**YOUR GOAL**
Return each line of the entries that holds the string "computer".

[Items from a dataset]
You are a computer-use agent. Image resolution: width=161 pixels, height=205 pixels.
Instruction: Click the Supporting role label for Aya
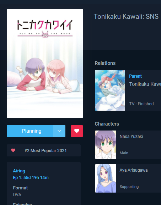[129, 187]
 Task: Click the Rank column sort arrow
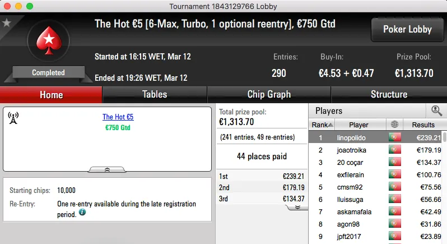coord(330,125)
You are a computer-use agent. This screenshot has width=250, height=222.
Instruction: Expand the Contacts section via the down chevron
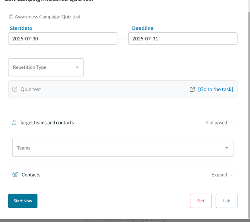(x=231, y=175)
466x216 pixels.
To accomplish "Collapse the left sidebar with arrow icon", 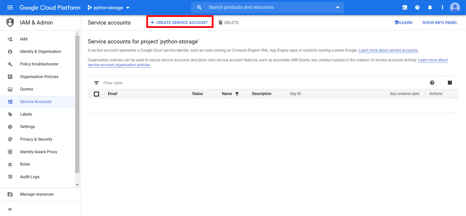I will coord(10,209).
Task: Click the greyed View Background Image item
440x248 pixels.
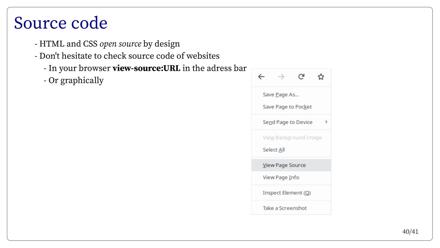Action: 292,137
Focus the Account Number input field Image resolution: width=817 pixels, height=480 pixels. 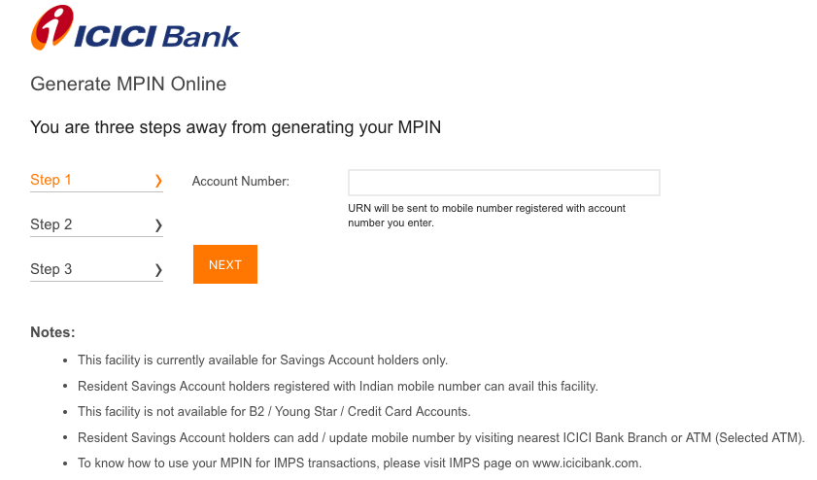tap(503, 183)
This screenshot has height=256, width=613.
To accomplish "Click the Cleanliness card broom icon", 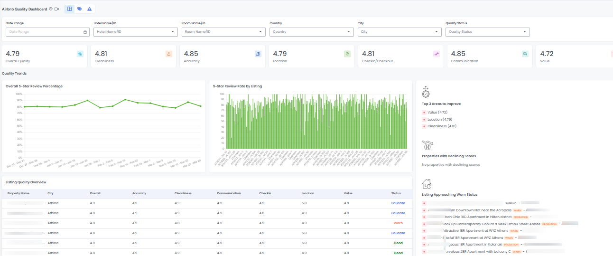I will 169,54.
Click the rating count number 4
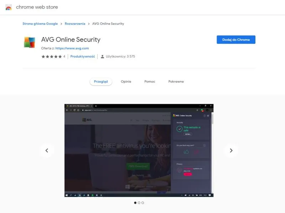The width and height of the screenshot is (285, 213). (64, 57)
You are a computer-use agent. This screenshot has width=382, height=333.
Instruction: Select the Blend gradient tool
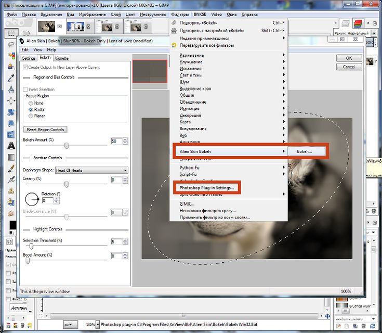pos(11,157)
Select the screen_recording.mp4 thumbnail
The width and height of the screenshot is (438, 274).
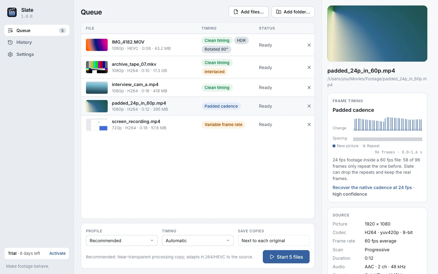point(97,125)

**ANSWER**
You are a computer-use agent. Image resolution: width=161 pixels, height=205 pixels.
You are a computer-use agent. This screenshot has width=250, height=222.
You are a computer-use agent. This screenshot has width=382, height=333.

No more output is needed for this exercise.